*** Block opens ***

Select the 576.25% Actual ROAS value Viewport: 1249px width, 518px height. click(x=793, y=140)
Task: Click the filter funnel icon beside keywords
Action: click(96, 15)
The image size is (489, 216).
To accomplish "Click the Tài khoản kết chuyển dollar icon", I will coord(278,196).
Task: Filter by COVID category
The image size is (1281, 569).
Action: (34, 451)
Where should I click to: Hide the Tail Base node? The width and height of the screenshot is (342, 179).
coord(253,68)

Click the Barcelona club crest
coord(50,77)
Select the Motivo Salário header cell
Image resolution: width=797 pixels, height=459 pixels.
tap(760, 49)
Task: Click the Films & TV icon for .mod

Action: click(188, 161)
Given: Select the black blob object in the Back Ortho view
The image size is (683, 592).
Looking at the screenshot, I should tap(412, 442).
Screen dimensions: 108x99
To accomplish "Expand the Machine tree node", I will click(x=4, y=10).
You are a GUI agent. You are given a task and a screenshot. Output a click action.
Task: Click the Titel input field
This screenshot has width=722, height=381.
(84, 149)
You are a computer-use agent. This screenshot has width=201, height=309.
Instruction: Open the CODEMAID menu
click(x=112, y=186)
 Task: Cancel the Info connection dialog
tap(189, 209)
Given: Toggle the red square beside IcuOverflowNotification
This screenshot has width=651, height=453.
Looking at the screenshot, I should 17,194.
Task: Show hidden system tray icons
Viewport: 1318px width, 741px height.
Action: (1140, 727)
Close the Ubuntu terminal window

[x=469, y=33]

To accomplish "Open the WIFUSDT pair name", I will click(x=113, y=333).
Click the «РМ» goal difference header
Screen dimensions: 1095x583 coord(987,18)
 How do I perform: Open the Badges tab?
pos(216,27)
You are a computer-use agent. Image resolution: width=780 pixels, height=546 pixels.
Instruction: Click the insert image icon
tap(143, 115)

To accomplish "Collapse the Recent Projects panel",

*** Block closes ***

__Work instructions__
The entries must all be transcribed exactly.

__Result below__
Select the 576.25% Actual ROAS value Viewport: 1249px width, 518px height. click(x=793, y=140)
Task: Click the filter funnel icon beside keywords
Action: click(96, 15)
The image size is (489, 216).
To accomplish "Click the Tài khoản kết chuyển dollar icon", I will coord(278,196).
Task: Filter by COVID category
The image size is (1281, 569).
Action: (34, 451)
Where should I click to: Hide the Tail Base node? The width and height of the screenshot is (342, 179).
coord(253,68)

Click the Barcelona club crest
coord(50,77)
Select the Motivo Salário header cell
Image resolution: width=797 pixels, height=459 pixels.
tap(760, 49)
Task: Click the Films & TV icon for .mod

Action: click(188, 161)
Given: Select the black blob object in the Back Ortho view
The image size is (683, 592).
Looking at the screenshot, I should tap(412, 442).
Screen dimensions: 108x99
To accomplish "Expand the Machine tree node", I will click(x=4, y=10).
You are a GUI agent. You are given a task and a screenshot. Output a click action.
Task: Click the Titel input field
This screenshot has width=722, height=381.
(84, 149)
You are a computer-use agent. This screenshot has width=201, height=309.
Instruction: Open the CODEMAID menu
click(x=112, y=186)
 Task: Cancel the Info connection dialog
tap(189, 209)
Given: Toggle the red square beside IcuOverflowNotification
This screenshot has width=651, height=453.
Looking at the screenshot, I should 17,194.
Task: Show hidden system tray icons
Viewport: 1318px width, 741px height.
Action: (1140, 727)
Close the Ubuntu terminal window

[x=469, y=33]

To accomplish "Open the WIFUSDT pair name", I will click(x=113, y=333).
Click the «РМ» goal difference header
Screen dimensions: 1095x583 coord(987,18)
 How do I perform: Open the Badges tab?
pos(216,27)
You are a computer-use agent. Image resolution: width=780 pixels, height=546 pixels.
Instruction: Click the insert image icon
tap(143, 115)

To accomplish "Collapse the Recent Projects panel",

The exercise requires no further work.